The Swiss parliament's upper house on Thursday backed a Swiss-U.S. tax deal that averted the risk of crippling legal action against UBS but punched a hole in the country's treasured bank secrecy.

The deal is yet to be approved by the parliament's lower house, which will discuss it next week. The chances of full parliamentary backing have improved since Switzerland's largest party, the right-wing SVP, lifted its objections to the agreement in May.

The Swiss upper house also voted on Thursday against allowing a referendum on the deal that would delay the agreement coming into effect by several months.

The United States agreed on August 19, 2009, to drop tax evasion charges against wealth management giant UBS after Berne promised it would disclose to U.S. tax officials bank details of 4,450 U.S. clients of UBS in breach of Swiss bank secrecy laws.

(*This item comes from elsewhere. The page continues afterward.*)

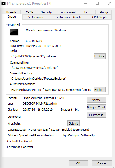Click the Command line text box

coord(58,68)
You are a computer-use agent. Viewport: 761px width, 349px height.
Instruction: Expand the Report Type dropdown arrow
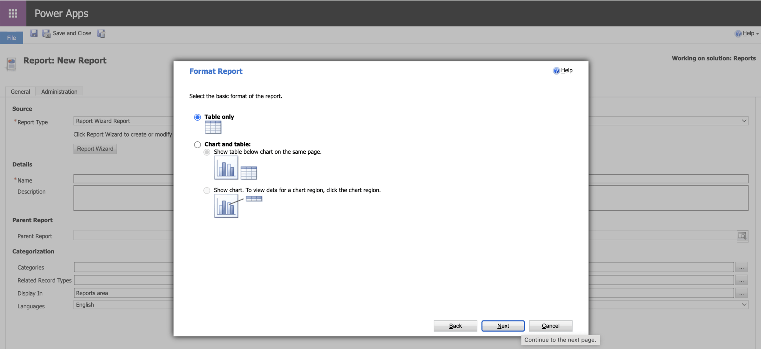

But a Swiss court ruling in January blocked the data transfer, forcing the government to bypass the court ruling with a legal patch that requires parliamentary approval and risks delaying the sharing of the client information beyond a deadline agreed for the end of August.

The U.S. accused UBS of helping rich Americans hide almost $20 billion of untaxed money in secret accounts. The tax probe came while the bank was already weakened by about $50 billion of writedowns on toxic assets during the financial crisis and put its survival at risk.